■ **What the task requires**
Can you reproduce every line of the records below, character for character, with nothing changed or left out?

-- START OF Listed records --

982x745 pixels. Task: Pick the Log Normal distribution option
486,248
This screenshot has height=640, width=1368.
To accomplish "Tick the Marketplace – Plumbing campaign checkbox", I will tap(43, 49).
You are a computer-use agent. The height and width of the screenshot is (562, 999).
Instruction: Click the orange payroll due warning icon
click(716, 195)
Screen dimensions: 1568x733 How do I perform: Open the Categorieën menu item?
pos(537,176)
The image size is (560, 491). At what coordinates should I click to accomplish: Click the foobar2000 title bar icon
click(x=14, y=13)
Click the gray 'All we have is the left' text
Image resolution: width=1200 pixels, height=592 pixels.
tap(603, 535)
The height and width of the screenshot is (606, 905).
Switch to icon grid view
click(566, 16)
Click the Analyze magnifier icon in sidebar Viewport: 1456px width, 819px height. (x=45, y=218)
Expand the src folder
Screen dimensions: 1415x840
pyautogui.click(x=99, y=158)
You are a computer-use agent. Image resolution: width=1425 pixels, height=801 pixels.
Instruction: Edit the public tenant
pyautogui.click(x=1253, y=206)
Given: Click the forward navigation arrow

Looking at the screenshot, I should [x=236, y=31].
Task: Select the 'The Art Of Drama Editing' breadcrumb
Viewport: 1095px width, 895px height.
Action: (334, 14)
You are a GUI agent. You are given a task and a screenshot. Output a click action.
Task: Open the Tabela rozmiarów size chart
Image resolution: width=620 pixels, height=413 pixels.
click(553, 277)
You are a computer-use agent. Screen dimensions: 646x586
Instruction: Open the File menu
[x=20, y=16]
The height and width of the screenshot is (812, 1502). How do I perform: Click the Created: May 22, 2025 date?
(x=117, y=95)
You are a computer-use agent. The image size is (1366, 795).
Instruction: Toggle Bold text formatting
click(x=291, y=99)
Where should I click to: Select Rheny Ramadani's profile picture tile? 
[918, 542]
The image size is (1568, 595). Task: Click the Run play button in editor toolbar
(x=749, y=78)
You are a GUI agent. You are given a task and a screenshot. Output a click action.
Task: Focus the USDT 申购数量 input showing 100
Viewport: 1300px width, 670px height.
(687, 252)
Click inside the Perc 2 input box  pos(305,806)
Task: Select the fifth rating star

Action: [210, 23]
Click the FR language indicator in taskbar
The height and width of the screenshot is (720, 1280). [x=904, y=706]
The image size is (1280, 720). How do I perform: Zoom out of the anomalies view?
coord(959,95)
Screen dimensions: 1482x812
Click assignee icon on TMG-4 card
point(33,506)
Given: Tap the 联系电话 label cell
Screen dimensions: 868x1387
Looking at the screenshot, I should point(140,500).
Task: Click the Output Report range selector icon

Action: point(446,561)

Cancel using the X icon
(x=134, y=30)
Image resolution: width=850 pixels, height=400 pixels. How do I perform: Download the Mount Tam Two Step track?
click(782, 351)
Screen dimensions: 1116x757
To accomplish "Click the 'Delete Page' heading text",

-- END OF Listed records --

■ **The reply**
982x745 pixels. Task: Pick the Log Normal distribution option
486,248
This screenshot has height=640, width=1368.
To accomplish "Tick the Marketplace – Plumbing campaign checkbox", I will tap(43, 49).
You are a computer-use agent. The height and width of the screenshot is (562, 999).
Instruction: Click the orange payroll due warning icon
click(716, 195)
Screen dimensions: 1568x733 How do I perform: Open the Categorieën menu item?
pos(537,176)
The image size is (560, 491). At what coordinates should I click to accomplish: Click the foobar2000 title bar icon
click(x=14, y=13)
Click the gray 'All we have is the left' text
Image resolution: width=1200 pixels, height=592 pixels.
tap(603, 535)
The height and width of the screenshot is (606, 905).
Switch to icon grid view
click(566, 16)
Click the Analyze magnifier icon in sidebar Viewport: 1456px width, 819px height. (x=45, y=218)
Expand the src folder
Screen dimensions: 1415x840
pyautogui.click(x=99, y=158)
You are a computer-use agent. Image resolution: width=1425 pixels, height=801 pixels.
Instruction: Edit the public tenant
pyautogui.click(x=1253, y=206)
Given: Click the forward navigation arrow

Looking at the screenshot, I should [x=236, y=31].
Task: Select the 'The Art Of Drama Editing' breadcrumb
Viewport: 1095px width, 895px height.
Action: (334, 14)
You are a GUI agent. You are given a task and a screenshot. Output a click action.
Task: Open the Tabela rozmiarów size chart
Image resolution: width=620 pixels, height=413 pixels.
click(553, 277)
You are a computer-use agent. Screen dimensions: 646x586
Instruction: Open the File menu
[x=20, y=16]
The height and width of the screenshot is (812, 1502). How do I perform: Click the Created: May 22, 2025 date?
(x=117, y=95)
You are a computer-use agent. The image size is (1366, 795).
Instruction: Toggle Bold text formatting
click(x=291, y=99)
Where should I click to: Select Rheny Ramadani's profile picture tile? 
[918, 542]
The image size is (1568, 595). Task: Click the Run play button in editor toolbar
(x=749, y=78)
You are a GUI agent. You are given a task and a screenshot. Output a click action.
Task: Focus the USDT 申购数量 input showing 100
Viewport: 1300px width, 670px height.
(687, 252)
Click inside the Perc 2 input box  pos(305,806)
Task: Select the fifth rating star

Action: [210, 23]
Click the FR language indicator in taskbar
The height and width of the screenshot is (720, 1280). [x=904, y=706]
The image size is (1280, 720). How do I perform: Zoom out of the anomalies view?
coord(959,95)
Screen dimensions: 1482x812
Click assignee icon on TMG-4 card
point(33,506)
Given: Tap the 联系电话 label cell
Screen dimensions: 868x1387
Looking at the screenshot, I should point(140,500).
Task: Click the Output Report range selector icon

Action: point(446,561)

Cancel using the X icon
(x=134, y=30)
Image resolution: width=850 pixels, height=400 pixels. How do I perform: Download the Mount Tam Two Step track?
click(782, 351)
Screen dimensions: 1116x757
To accomplish "Click the 'Delete Page' heading text",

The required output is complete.